Engineers hope that as technology improves and cars automatically stop if they get too close to the vehicle in front there will be fewer collisions and more people can use the same road. But what about the car without that technology that plows into your rear? That just happened to two good friends whose 1-year-old car was totaled by a driver with three children in the backseat on a crowded road to the beach. Thankfully, nobody was seriously hurt, but traffic was a mess for hours – hundreds of cranky people struggling to get home or late getting on vacation.
The 10 worst places for congestion (from worst to worse) are the corridors in Washington, D.C. area, Los Angeles-Long Beach-Anaheim, San Francisco-Oakland, New York-Newark, San Jose, Boston, Seattle, Houston, Chicago and Riverside-San Bernardino, Calif. But even small cities and towns are experiencing more traffic tie-ups.
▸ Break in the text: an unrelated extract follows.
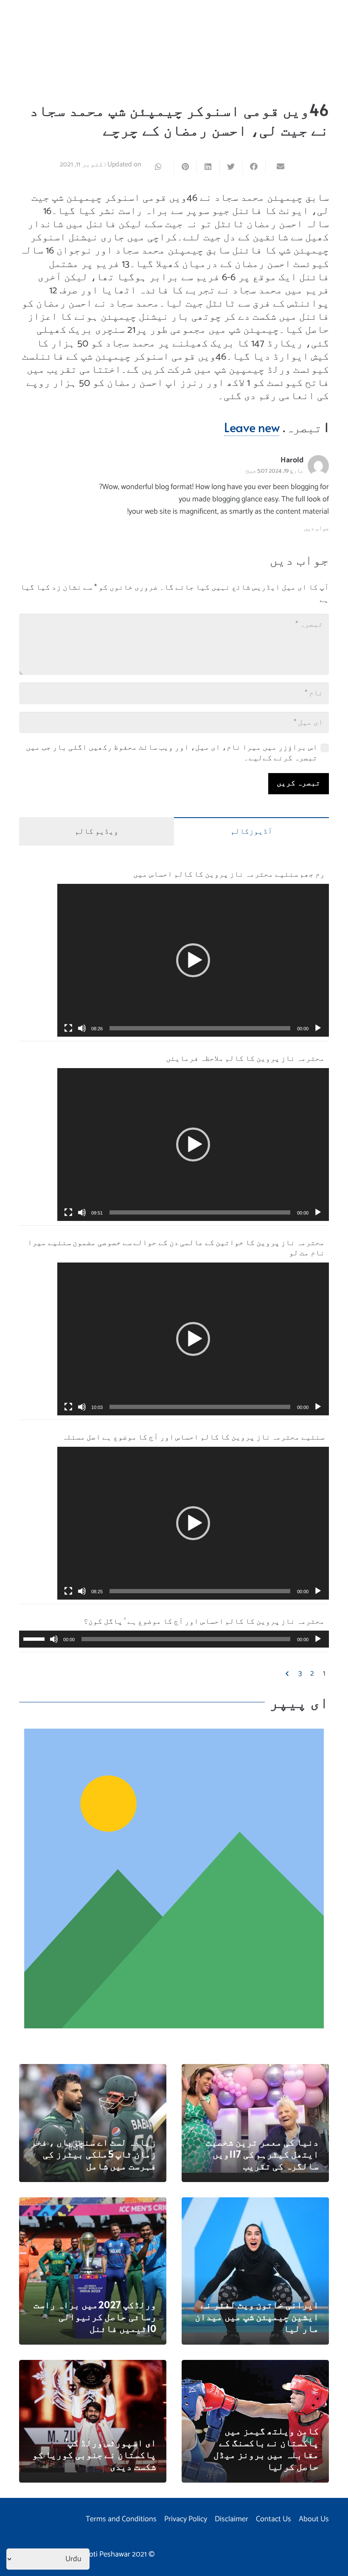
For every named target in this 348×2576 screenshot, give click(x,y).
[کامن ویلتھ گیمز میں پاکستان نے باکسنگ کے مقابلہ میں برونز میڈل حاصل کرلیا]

The scorecard concluded: “The increase in traffic congestion … serves as a call to action for greater investment in infrastructure and technology to slow the growth of gridlock on our roadways and the economic toll it exacts on individuals and businesses.”
The good side of more construction delays is that slowly but surely more roads are being repaired or rebuilt. Also, there’s hope that as more young people flock to city life, they'll walk, ride bikes and take mass transit to get to work. Anyway, it’s a pleasant thought. The reality is that if it used to take 20 minutes to get somewhere, now allot 48 minutes. In D.C., if the drive once took 10 minutes, you’re foolish if you expect it to take less than 35 minutes.
Maybe our vacationing legislators, being driven from county fair to fundraiser to town meeting, will see how bad traffic has gotten and return to Washington to do something. Maybe.
The Washington Post talked to experts who think the morning routine of the future will be turning on the computer to find out whether to take the bus or drive a different route. Or maybe it will advise us to return to bed – it’s impossible to get to work that day.